>>

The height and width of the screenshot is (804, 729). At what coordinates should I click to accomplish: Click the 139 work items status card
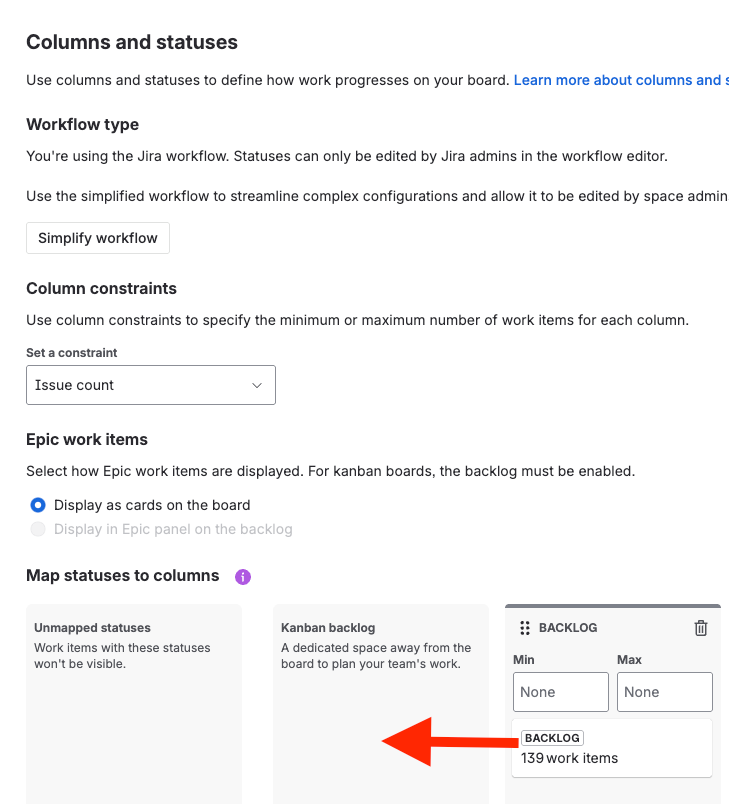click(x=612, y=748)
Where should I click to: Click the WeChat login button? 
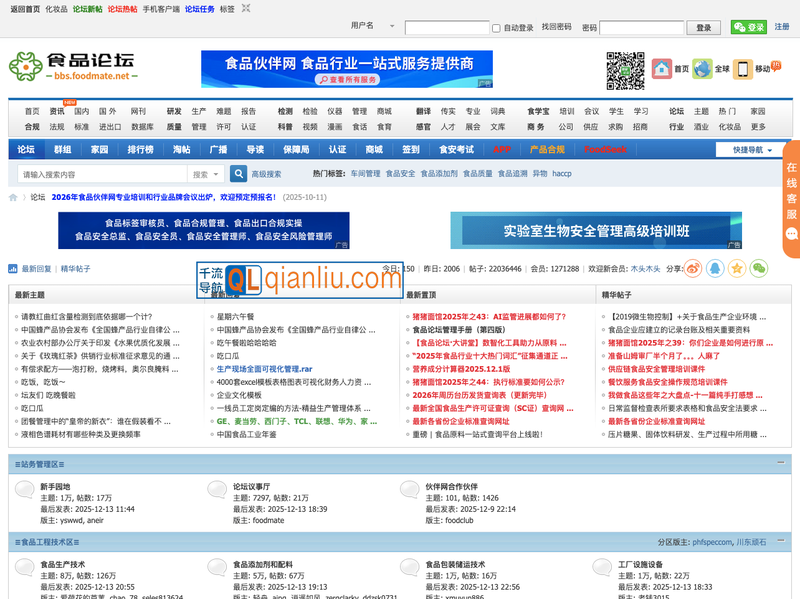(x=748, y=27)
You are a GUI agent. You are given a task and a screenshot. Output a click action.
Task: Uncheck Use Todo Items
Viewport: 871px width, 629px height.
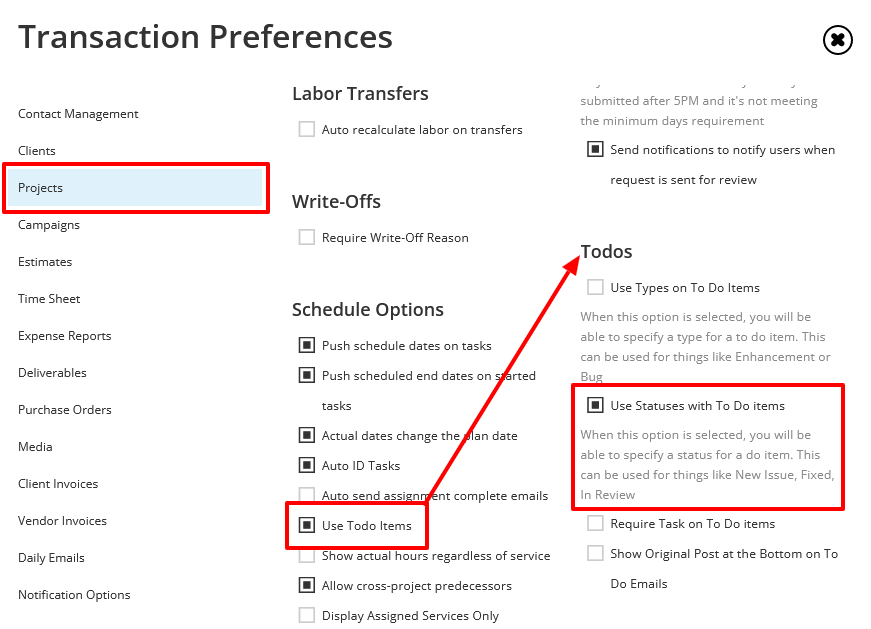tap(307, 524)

<<

> PROBLEM DESCRIPTION:
Rewrite these lines with "screenshot" changed to "screen image" wherever it occurs, keeping everything else the same and leaving out the pictures.

> IN RESPONSE:
The height and width of the screen image is (804, 729). At what coordinates should I click to accomplish: Click the 139 work items status card
click(x=612, y=748)
Where should I click to: Click the WeChat login button? 
(x=748, y=27)
You are a GUI agent. You are given a task and a screen image. Output a click action.
Task: Uncheck Use Todo Items
Viewport: 871px width, 629px height.
tap(307, 524)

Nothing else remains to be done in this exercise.